There are ways to manage, and even profit from, these new risks. The markets offer a stunning range of complex agricultural financial products. Dairy farmers (or, for that matter, anybody) can buy and sell milk and animal-feed futures, which allow them to lock in favorable prices, hedge against bad news in the future and so forth. There’s also a new product that combines feed and milk futures into one financial package, allowing farmers to guarantee a minimum margin no matter what happens to commodity markets down the road.
The Fulpers, like most people, are too busy with their day jobs to truly monitor the markets. But dairy farming has its own 1 percent: that tiny sliver of massive farms, with thousands of cows, that make the biggest profits and are better equipped to pay agriculture-futures experts to help them manage risk. They continue to invest and grow. Unable to keep up with the changes, many smaller farms have gone out of business in the past decade.
Robert Fulper says that he and his brother have done a good job keeping their farm alive and healthy during this chaotic time, just as their father transformed the tiny, Depression-era farm into a solid, modern business. Now “the next generation is going to have to figure some things out,” Robert says, looking at his daughter, Breanna. The good news is that she’s already trying. While at Cornell, Breanna used her family farm as a case study and developed a business plan to profit from their proximity to New York City and northeastern New Jersey. She began a summer camp in which kids spend a week caring for cows, learning about agriculture and running around a huge open space for $425 per week. Now the camp is almost as profitable as a year of milking cows. “That summer-camp program put me through Cornell,” Breanna says with a laugh. She’s also negotiating with a cheesemaker to turn their milk into high-value Fulper-branded cheese.

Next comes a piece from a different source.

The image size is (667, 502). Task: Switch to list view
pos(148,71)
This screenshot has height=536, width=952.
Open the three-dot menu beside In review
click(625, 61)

Bob, her grandfather, told me a number of hysterical, unprintable farm jokes during my visit, but he turned pensive when it came to his farm’s future. When times were bleak, he said, it used to be possible to work your way out of the problem. “You just stay in the cowshed longer, work harder,” he says. Now, he realizes, “if you don’t use your head, your hands aren’t gonna help you.” And even then, you might not make it.